Nicholas H. Rodriguez, Esquire, Schmittinger & Rodriguez, P.A., Dover, Delaware, for appellee.

Before HOLLAND, BERGER and RIDGELY, Justices.

HOLLAND, Justice:

The defendants-appellants, James Robert Sinnott ("Sinnott") and Catherine A. Pepper a/k/a/ Catherine Sinnott ("Pepper") *353 (collectively, the "appellants") appeal from a Superior Court decision denying their motion for summary judgment in this matter arising from a single-vehicle accident caused by a Delaware resident in North Carolina, while operating a motor vehicle registered in Delaware. The appellants contend that the Superior Court erred as a matter of law by holding that Delaware's law of comparative negligence, and not North Carolina's law of contributory negligence, applied to plaintiff-appellee Derrick Thompson's ("Thompson") claims of personal injuries from the accident.[1]

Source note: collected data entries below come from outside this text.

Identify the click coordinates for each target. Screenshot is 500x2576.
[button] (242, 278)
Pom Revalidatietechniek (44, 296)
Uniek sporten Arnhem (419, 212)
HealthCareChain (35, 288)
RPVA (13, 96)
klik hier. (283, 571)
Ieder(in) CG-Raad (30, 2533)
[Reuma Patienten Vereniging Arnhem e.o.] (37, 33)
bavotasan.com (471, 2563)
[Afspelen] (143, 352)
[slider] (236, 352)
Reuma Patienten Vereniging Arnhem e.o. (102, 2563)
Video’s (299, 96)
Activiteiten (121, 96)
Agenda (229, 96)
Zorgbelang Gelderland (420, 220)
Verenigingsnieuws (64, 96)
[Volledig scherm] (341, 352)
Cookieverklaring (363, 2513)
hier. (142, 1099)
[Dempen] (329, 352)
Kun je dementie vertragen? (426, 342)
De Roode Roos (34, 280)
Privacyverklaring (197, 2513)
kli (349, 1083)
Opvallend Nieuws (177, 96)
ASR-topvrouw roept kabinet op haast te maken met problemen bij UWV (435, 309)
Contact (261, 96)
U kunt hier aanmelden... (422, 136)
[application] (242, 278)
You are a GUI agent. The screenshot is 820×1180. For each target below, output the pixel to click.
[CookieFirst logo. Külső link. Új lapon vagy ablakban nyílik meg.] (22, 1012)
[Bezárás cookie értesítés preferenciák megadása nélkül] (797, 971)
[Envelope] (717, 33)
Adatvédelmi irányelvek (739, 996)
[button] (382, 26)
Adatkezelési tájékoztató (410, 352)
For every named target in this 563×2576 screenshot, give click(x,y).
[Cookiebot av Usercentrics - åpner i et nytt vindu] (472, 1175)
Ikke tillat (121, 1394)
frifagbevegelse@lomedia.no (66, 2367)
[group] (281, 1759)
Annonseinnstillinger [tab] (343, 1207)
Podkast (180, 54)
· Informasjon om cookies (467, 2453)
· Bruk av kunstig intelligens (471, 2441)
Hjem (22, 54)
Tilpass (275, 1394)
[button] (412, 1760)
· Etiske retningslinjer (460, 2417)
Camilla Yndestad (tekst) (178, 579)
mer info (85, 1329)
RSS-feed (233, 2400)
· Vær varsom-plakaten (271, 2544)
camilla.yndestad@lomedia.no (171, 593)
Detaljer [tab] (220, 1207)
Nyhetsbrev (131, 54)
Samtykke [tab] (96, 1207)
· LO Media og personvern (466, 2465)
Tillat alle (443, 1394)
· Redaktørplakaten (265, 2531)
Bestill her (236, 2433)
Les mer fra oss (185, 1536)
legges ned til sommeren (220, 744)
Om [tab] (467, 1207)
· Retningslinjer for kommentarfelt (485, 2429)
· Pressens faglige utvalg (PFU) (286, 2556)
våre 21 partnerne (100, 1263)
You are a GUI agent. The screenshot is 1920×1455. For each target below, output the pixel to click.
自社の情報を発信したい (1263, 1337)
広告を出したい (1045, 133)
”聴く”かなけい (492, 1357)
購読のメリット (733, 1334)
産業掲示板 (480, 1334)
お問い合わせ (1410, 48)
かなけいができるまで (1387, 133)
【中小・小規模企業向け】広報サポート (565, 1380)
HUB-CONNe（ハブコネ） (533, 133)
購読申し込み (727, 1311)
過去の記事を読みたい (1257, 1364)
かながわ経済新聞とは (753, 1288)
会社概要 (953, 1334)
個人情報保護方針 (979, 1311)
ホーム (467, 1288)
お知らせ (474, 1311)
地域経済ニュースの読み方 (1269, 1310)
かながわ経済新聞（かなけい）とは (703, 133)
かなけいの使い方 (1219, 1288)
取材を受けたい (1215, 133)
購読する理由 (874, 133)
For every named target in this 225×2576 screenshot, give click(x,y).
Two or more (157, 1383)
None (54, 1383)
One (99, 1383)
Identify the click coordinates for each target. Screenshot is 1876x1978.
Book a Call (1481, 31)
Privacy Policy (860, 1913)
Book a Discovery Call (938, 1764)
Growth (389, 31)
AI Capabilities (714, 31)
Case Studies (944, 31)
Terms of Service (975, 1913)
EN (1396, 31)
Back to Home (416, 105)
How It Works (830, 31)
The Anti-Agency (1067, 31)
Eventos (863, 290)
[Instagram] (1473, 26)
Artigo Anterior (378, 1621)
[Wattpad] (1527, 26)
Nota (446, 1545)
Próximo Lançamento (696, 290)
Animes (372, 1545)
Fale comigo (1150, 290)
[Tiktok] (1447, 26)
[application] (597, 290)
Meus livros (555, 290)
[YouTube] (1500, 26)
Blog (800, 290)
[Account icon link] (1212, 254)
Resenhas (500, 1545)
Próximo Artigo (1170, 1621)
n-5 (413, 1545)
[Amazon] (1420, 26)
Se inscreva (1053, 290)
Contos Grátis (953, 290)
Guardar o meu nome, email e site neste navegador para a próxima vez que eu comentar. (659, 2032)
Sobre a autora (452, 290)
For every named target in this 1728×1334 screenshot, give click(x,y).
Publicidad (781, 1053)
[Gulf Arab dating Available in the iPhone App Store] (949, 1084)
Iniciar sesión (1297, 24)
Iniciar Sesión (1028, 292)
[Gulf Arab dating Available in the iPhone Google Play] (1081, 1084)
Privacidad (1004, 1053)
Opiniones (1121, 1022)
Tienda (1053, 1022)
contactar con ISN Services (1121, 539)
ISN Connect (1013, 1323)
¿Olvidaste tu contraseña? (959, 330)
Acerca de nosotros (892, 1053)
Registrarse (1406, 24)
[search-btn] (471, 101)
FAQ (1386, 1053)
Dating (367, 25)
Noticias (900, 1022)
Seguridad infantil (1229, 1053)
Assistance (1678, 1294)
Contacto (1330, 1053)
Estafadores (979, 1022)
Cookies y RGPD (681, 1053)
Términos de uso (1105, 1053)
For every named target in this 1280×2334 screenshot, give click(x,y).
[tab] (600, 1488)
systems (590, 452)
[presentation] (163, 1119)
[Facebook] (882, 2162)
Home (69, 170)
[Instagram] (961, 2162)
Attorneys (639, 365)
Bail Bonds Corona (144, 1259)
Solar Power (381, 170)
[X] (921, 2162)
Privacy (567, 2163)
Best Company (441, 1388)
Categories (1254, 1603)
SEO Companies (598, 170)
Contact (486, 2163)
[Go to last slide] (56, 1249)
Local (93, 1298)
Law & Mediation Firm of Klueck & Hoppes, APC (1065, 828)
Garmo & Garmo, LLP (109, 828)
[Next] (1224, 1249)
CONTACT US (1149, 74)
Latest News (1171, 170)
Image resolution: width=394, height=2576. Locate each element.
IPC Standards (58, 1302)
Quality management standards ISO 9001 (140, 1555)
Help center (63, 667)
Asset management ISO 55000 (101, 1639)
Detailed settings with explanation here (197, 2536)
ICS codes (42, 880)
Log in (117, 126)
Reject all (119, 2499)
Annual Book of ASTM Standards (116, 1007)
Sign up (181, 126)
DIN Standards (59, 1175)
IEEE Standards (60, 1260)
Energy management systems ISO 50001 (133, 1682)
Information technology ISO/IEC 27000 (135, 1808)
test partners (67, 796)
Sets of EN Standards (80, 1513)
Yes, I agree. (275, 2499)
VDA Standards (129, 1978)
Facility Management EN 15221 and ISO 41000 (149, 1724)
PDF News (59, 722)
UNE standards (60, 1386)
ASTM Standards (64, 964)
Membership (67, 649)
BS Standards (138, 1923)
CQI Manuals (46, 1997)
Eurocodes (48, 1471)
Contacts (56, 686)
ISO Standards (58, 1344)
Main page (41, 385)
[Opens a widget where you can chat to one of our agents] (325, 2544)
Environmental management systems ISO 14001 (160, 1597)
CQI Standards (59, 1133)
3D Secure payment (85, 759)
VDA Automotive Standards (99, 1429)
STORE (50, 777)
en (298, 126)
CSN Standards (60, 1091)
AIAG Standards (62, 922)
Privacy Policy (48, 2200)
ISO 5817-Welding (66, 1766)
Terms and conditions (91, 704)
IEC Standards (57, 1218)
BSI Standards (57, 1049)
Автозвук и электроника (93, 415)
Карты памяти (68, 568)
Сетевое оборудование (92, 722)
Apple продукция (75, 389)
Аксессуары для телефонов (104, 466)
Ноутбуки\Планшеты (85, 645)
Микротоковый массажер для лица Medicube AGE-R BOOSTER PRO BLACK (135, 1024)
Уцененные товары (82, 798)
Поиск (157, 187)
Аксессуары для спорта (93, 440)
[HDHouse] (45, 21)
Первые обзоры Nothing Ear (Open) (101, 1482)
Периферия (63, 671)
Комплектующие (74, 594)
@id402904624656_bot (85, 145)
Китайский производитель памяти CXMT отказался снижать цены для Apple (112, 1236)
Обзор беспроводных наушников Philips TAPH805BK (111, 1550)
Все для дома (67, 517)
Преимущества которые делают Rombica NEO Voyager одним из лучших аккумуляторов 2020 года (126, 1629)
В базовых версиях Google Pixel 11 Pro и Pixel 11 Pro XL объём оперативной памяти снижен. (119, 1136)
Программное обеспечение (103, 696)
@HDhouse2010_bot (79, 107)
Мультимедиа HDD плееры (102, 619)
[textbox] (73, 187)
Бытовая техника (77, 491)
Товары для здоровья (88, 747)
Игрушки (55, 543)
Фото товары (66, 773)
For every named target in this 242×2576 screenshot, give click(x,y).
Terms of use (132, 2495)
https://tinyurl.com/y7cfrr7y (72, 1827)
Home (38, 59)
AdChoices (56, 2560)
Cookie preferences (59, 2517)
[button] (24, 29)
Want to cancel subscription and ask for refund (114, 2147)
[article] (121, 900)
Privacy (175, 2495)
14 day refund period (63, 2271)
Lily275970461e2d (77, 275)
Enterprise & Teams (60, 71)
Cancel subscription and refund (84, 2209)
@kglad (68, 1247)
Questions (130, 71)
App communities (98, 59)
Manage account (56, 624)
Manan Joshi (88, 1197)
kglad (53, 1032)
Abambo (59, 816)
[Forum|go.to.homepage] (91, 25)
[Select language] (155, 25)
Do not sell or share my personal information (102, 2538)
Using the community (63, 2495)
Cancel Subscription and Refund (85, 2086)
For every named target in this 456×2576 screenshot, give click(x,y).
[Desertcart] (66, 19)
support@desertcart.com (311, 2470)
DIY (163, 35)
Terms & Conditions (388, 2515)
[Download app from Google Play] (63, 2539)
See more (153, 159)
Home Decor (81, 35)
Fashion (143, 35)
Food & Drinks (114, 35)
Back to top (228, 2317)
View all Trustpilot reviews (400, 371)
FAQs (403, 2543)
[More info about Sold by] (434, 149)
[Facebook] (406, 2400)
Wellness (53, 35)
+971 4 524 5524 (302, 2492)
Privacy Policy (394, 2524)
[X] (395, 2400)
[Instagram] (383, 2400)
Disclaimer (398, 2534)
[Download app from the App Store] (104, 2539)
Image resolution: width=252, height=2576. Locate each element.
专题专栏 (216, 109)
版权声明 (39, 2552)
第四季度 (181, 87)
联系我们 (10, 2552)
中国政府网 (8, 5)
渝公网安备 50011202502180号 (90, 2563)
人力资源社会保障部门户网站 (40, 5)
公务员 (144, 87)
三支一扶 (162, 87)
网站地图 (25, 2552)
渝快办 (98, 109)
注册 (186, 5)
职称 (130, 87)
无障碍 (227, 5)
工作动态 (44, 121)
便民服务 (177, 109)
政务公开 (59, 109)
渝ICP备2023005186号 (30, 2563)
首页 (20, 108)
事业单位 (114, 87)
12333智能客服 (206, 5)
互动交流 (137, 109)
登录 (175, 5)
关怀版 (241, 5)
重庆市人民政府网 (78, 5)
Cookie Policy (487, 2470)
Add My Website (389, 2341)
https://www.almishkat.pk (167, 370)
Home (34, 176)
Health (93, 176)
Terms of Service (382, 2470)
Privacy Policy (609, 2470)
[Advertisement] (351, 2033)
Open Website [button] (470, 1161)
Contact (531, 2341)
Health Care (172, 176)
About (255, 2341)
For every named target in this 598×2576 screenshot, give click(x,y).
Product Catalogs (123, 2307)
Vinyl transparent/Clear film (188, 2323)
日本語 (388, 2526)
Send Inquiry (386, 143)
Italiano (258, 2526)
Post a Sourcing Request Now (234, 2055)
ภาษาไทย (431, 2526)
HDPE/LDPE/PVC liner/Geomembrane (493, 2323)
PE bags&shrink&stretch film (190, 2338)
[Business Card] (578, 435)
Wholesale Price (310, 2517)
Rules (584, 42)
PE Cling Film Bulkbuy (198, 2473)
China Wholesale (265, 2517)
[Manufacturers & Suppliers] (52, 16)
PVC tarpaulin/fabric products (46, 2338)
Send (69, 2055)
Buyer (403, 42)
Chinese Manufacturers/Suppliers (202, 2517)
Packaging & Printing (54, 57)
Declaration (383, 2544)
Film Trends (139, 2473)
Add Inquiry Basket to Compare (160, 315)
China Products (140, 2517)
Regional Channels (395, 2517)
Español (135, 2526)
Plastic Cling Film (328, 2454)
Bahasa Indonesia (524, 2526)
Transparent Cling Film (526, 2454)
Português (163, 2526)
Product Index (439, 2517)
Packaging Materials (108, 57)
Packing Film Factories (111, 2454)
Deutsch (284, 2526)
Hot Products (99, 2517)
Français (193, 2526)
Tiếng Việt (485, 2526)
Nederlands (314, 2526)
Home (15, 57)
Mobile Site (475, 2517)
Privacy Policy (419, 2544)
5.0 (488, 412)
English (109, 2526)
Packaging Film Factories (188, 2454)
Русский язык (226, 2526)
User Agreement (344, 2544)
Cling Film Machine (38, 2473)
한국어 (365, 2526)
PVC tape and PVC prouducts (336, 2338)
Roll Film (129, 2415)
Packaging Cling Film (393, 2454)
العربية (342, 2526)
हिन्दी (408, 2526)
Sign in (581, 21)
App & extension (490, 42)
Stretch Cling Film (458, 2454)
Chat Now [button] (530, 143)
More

Facts and Procedural History[2]

Sinnott and Thompson were students at Campbell University ("Campbell") in Buies Creek, North Carolina. Thompson's primary residence is in Jamaica, New York. Sinnott's primary residence is Georgetown, Delaware. On January 13, 2008, Sinnott and Thompson were drinking alcoholic beverages on Campbell's campus in celebration of Thompson's birthday. Sinnott and Thompson then decided to leave campus to get something to eat. They left in a vehicle owned by Pepper, with Sinnott driving and Thompson riding as a passenger. Thompson knew that Sinnott had been drinking. As they were driving, a North Carolina police officer observed them speeding at over 85 miles per hour. He activated his lights and siren and followed the vehicle. The vehicle crossed the centerline twice, finally entering a ditch. It then became airborne and overturned. Before the vehicle came to rest, Thompson was ejected and landed on the roadway.

Sinnott was arrested for failing to stop for a patrolman's lights and siren, eluding an officer, and failing to stop at a stop sign. He was later charged with being under the influence of alcohol at the time of the accident and subsequently pled guilty to driving while impaired.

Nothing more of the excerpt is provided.